The shared memory stack is allocated in shared memory and initialized to track the usage of the stack by each thread. The stack is used whenever the runtime requires memory that can be shared between the threads in a team. Global memory, allocated via malloc, is used as a fallback when the stack is full. In particular there are two uses cases right now: (1) Variable globalization performed by LLVM/Clang to allow multiple threads access to "local" variables (ref. Section IV-A). (2) Individual thread ICV states that are allocated at runtime. If all uses of the shared memory stack are eliminated through optimizations (ref. Section IV) the shared memory stack can be removed entirely.

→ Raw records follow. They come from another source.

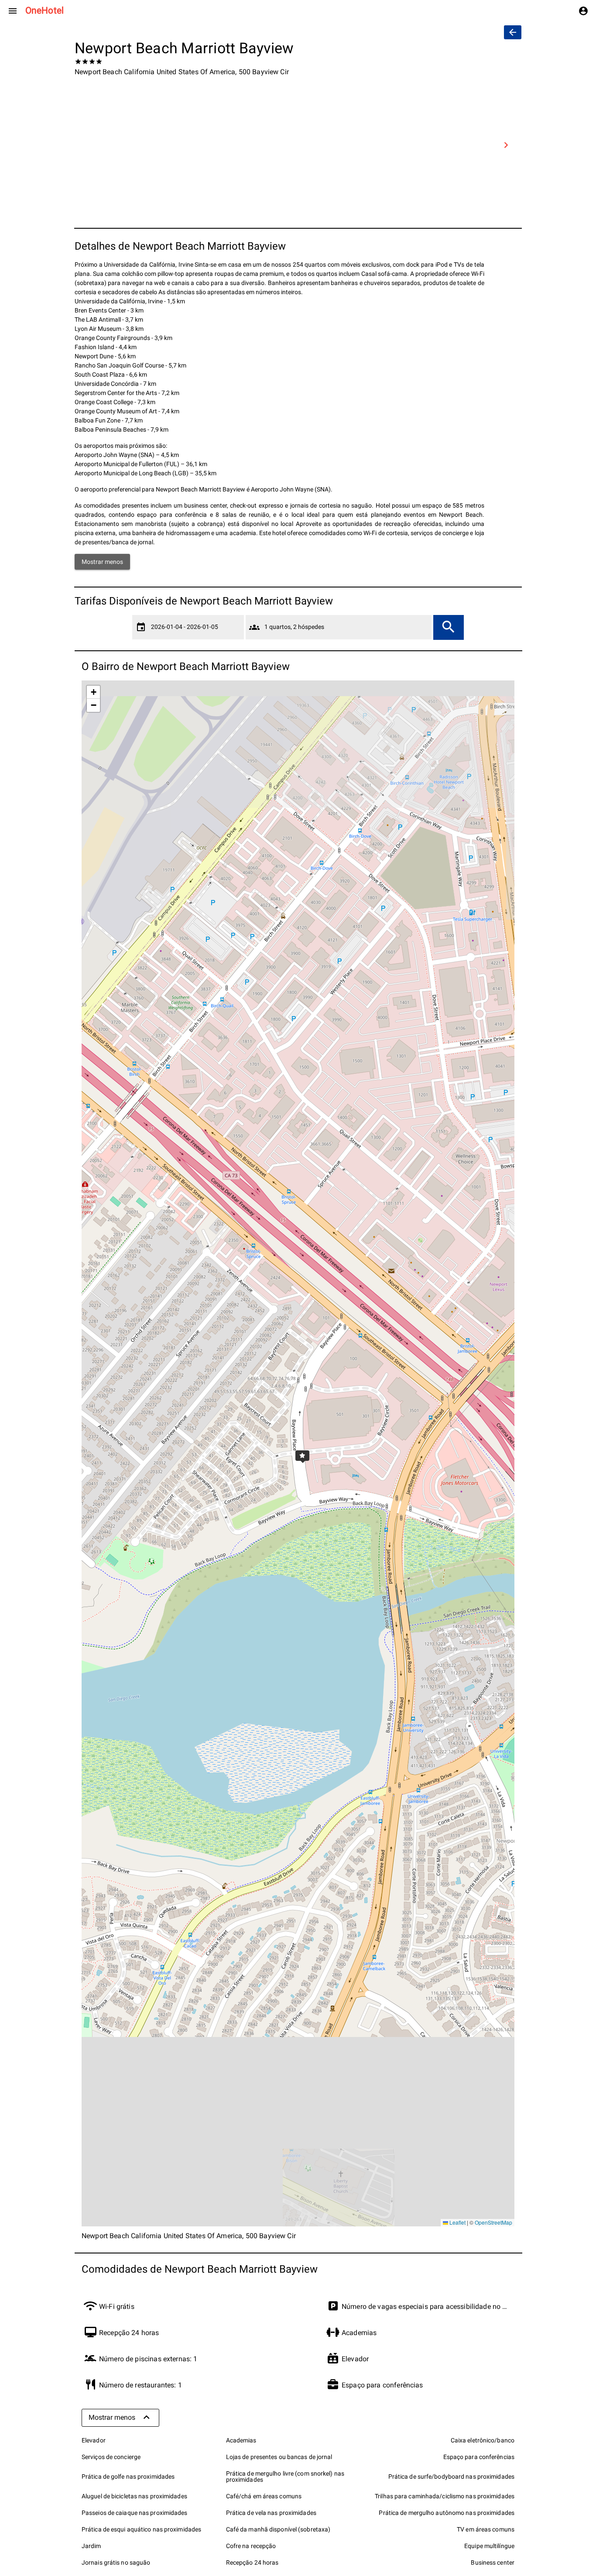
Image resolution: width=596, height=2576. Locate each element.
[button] (298, 1453)
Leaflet (457, 2222)
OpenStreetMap (493, 2222)
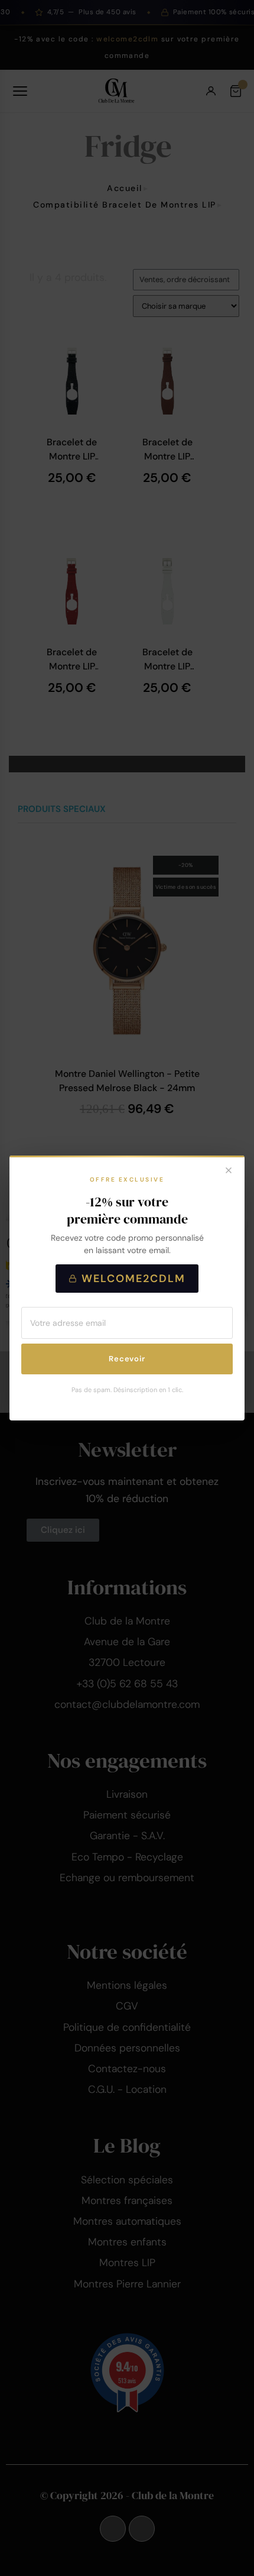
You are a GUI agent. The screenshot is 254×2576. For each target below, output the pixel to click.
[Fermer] (228, 1171)
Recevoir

The runtime also supports the use of dynamic shared memory to change the amount of shared memory at runtime.

#### E. Example Team and Thread ICV States

The interplay between the thread states array, the team ICV state, and potential thread ICV states is illustrated in Figure 3. The code in Figure 4 is an example input that would result in the depicted state. While the nested parallel regions

are sequential, they create a new data environment which is tracked through individual thread ICV states. It is important to note that nesting parallel regions in the current version of the runtime is strongly discouraged as it not only causes runtime allocation of the thread ICV states but also prevents state elimination (ref. Section IV-B).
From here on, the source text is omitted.